Unfortunately any donations that people have given for the
developement of ComicPress and it’s usage has not gone to me. The
donation button on the ComicPress.org site goes to Tyler Martin. Which
in all reality it should. However, it’s come to the point where Tyler
is MIA in development and hasn’t included himself in anything since
2.8.0.r5 was released.
I personally have nothing against Tyler, I dig the lug and hope whatever he’s doing is awesomesauce.
For the last year I have been trying to get out of developing
ComicPress for several reasons, one of them is my health. Two times
this year I have been to the point where I wouldn’t think I would see
the next day, both times I have been blessed to recover nicely. The
other reason is financial. Medical bills, living, a son that eats like
a racehorse and a never ending multitude of fiasco’s involving a lemon
of a car I bought. Lastly, I really like you guys (and girls – rawr)
and feel that keeping ComicPress updated makes a real difference to
you, that you have a viable means to show your art and story on the web.
Ultimately I guess it’s a deep sadness that all the times that people
have “appreciated” my efforts and assistance in helping you and them
with your site is not specifically going towards me; to this I mean the
donations on the ComicPress.org site. I do not and have not received
any donations from that, minus one time where in the notes it
specifically put my name in it.
At one point in time I was considering making a ‘premium’ theme so that I
can get out of the financial hole that I am in. Some great people
responded with positive remarks towards wanting to have a great product
available that justifies a price tag on it. Others, who are vocal and
rude seemed to think it was more proper to think that life is free and
shut that idea down with a big obnoxious hurtful drama.
It’s difficult sometimes to want to do things for people just out of
sheer will to ‘want’ to be involved and helpful when the comic community
members retaliate with spiteful remarks; so it was my decision to not
make a premium theme. Unfortunately for the community I removed those
very awesome things that made the premium theme awesome from ComicPress.
What I’m still doing with ComicPress and news on Comic Easel:
- I am going to keep updating ComicPress but on my own site, ComicPress.NET
- I am going to rewrite ComicPress Manager, cause frankly John Bintz
is awesome but the understanding of it is too complex for most people.

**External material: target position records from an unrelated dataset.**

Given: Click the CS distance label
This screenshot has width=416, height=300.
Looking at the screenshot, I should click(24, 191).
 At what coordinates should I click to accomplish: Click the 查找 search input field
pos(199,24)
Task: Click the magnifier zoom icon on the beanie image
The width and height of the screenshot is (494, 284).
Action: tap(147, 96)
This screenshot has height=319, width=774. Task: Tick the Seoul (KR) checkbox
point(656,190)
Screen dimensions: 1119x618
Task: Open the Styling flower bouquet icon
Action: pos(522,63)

- I will continue to update ComicPress but not always put full attention on it.
- ComicPress.NET has forums http://forum.frumph.net I will not respond on the comicpress.org forums ever again.
- I will add all documentation to the ComicPress.NET site including
how-to’s and directions and common faqs that Tyler never got around to.

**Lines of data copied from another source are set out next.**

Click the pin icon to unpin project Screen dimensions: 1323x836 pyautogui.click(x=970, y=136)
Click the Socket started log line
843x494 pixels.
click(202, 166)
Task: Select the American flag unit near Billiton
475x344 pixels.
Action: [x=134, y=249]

- Comic Easel is still in development and still going to release it.
- Problems with Comic Easel’s development and my health is going to make me push the release date back some.
ComicPress surfaced in November of 2005 when Tyler Martin took an interest in the quickly
advancing WordPress blogging software and developed a theme for it to
publish comics that would become the ComicPress publishing platform.
Several developers contributed various amounts of code to the
project and ComicPress would soon become an industry standard for
publishing comics on the Web.
In May of 2008, programmer John Bintz developed the ComicPress
Manger Plugin to accompany the theme and automate many of the tasks in
managing a comic as well as taking on the task of further developing the
In July of 2009, programmer Philip Hofer, well-known to the
Webcomics community as Frumph, joined the development team to assist
with code development and help blow out the features list for the much
anticipated version 2.8 of the theme.
Phil is a great guy who’s been working like an S.O.B. to make great sites for lots of people, and he deserves your support.